USD/CAD strengthens above 1.4050 as traders await US labour market data

  • USD/CAD drifts higher to around 1.4075 in Thursday’s early Asian session. 
  • Fed Chair Powell was upbeat about the US economy; US ISM Services came in weaker than expected in November. 
  • The BoC will likely cut a deeper-than-usual interest rate in its December meeting. 

The USD/CAD pair edges higher to near 1.4075 during the early Asian session on Thursday. The rising bets of the Bank of Canada (BoC) rate cut and a decline in crude oil prices continue to undermine the commodity-linked Canadian Dollar (CAD). The Canadian November Ivey PMI and US weekly Initial Jobless Claims are due later on Thursday. 

The Fed Chair Jerome Powell said on Wednesday that the US economy is in remarkably good shape, allowing Fed officials to potentially be more cautious in cutting interest rates further. Powell further stated that Unemployment is still very low and making progress on inflation. The cautious stance by the US central bank is likely to underpin the Greenback against the CAD in the near term. 
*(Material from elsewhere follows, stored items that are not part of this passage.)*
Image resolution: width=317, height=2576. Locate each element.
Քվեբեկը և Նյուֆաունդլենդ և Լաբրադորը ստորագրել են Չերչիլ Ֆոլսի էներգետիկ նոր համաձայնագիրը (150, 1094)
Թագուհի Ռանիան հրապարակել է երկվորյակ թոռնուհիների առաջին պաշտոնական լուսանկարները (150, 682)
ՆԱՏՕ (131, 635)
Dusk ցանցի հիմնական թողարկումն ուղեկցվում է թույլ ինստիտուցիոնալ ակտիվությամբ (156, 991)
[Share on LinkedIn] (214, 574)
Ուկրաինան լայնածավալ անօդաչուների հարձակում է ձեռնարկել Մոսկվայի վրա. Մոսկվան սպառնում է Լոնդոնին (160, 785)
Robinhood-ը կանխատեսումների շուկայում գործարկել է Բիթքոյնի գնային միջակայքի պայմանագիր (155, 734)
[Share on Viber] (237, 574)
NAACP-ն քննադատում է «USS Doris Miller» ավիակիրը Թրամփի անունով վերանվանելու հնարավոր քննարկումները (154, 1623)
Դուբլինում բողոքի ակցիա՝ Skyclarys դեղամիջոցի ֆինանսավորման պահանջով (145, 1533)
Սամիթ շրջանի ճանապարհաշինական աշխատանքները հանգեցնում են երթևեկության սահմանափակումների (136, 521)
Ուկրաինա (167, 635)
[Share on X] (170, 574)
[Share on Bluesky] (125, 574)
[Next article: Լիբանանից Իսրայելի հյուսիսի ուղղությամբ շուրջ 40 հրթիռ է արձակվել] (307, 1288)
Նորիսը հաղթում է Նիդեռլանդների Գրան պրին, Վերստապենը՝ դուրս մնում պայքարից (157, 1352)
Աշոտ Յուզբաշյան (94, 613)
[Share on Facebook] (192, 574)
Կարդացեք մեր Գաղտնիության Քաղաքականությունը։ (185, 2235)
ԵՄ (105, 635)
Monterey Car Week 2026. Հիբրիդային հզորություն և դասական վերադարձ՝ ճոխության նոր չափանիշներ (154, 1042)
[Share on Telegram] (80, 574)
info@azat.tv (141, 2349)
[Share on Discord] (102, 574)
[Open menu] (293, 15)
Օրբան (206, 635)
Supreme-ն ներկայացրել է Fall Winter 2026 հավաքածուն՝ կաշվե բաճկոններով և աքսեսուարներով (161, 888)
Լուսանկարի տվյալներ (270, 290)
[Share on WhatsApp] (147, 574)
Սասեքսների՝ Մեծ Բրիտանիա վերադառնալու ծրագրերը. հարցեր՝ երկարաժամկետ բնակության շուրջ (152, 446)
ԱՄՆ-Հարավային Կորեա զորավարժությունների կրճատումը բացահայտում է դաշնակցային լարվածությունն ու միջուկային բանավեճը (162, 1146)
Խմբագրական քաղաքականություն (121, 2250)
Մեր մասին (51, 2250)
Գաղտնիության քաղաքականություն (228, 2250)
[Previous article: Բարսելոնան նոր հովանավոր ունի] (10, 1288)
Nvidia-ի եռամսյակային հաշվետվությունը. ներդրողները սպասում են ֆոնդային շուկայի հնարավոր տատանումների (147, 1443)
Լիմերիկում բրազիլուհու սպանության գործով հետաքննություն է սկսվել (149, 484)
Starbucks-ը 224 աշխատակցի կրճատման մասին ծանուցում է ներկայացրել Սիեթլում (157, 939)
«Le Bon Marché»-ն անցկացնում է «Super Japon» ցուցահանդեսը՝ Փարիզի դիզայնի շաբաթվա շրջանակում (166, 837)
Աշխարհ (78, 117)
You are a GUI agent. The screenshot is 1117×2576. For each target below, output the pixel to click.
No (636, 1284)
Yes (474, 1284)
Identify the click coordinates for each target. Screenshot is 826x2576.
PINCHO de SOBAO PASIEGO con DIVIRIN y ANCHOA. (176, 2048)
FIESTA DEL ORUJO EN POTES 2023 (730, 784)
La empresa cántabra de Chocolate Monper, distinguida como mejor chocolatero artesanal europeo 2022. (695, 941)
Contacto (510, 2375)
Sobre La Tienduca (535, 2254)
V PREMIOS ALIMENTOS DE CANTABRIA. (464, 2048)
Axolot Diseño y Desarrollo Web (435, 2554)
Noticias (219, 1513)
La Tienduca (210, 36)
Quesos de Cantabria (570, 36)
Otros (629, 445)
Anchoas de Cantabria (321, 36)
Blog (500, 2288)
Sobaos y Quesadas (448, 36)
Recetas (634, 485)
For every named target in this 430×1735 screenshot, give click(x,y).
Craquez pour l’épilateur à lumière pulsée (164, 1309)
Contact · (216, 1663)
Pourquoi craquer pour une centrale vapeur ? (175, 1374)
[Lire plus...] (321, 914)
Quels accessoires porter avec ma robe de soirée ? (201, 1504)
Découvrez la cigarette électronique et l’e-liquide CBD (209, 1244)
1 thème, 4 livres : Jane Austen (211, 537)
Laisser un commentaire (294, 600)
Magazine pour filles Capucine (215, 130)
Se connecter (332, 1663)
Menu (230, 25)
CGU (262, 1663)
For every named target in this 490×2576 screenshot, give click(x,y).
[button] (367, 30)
Data released by the Institute for Supply Management (ISM) on Wednesday showed that the US Services PMI fell to 52.1 in November from 56.0 in October. This reading came in weaker than the expectation of 55.5. The USD weakened in an immediate reaction to the downbeat US Services PMI data. 

On the other hand, the expectation that the Bank of Canada (BoC) would continue cutting rates more aggressively than the Fed might help limit the USD’s downside. Investors anticipate the Canadian central bank to continue its easing campaign at an interest rate decision next week, with the market pricing in nearly 50% odds of another large 50 basis points (bps) move.

Additionally, the lower crude oil prices could drag the commodity-linked Loonie lower. It's worth noting that Canada is the largest oil exporter to the United States (US), and lower crude oil prices tend to have a negative impact on the CAD value.

Canadian Dollar FAQs

The key factors driving the Canadian Dollar (CAD) are the level of interest rates set by the Bank of Canada (BoC), the price of Oil, Canada’s largest export, the health of its economy, inflation and the Trade Balance, which is the difference between the value of Canada’s exports versus its imports. Other factors include market sentiment – whether investors are taking on more risky assets (risk-on) or seeking safe-havens (risk-off) – with risk-on being CAD-positive. As its largest trading partner, the health of the US economy is also a key factor influencing the Canadian Dollar.

The Bank of Canada (BoC) has a significant influence on the Canadian Dollar by setting the level of interest rates that banks can lend to one another. This influences the level of interest rates for everyone. The main goal of the BoC is to maintain inflation at 1-3% by adjusting interest rates up or down. Relatively higher interest rates tend to be positive for the CAD. The Bank of Canada can also use quantitative easing and tightening to influence credit conditions, with the former CAD-negative and the latter CAD-positive.

The price of Oil is a key factor impacting the value of the Canadian Dollar. Petroleum is Canada’s biggest export, so Oil price tends to have an immediate impact on the CAD value. Generally, if Oil price rises CAD also goes up, as aggregate demand for the currency increases. The opposite is the case if the price of Oil falls. Higher Oil prices also tend to result in a greater likelihood of a positive Trade Balance, which is also supportive of the CAD.

While inflation had always traditionally been thought of as a negative factor for a currency since it lowers the value of money, the opposite has actually been the case in modern times with the relaxation of cross-border capital controls. Higher inflation tends to lead central banks to put up interest rates which attracts more capital inflows from global investors seeking a lucrative place to keep their money. This increases demand for the local currency, which in Canada’s case is the Canadian Dollar.

Macroeconomic data releases gauge the health of the economy and can have an impact on the Canadian Dollar. Indicators such as GDP, Manufacturing and Services PMIs, employment, and consumer sentiment surveys can all influence the direction of the CAD. A strong economy is good for the Canadian Dollar. Not only does it attract more foreign investment but it may encourage the Bank of Canada to put up interest rates, leading to a stronger currency. If economic data is weak, however, the CAD is likely to fall.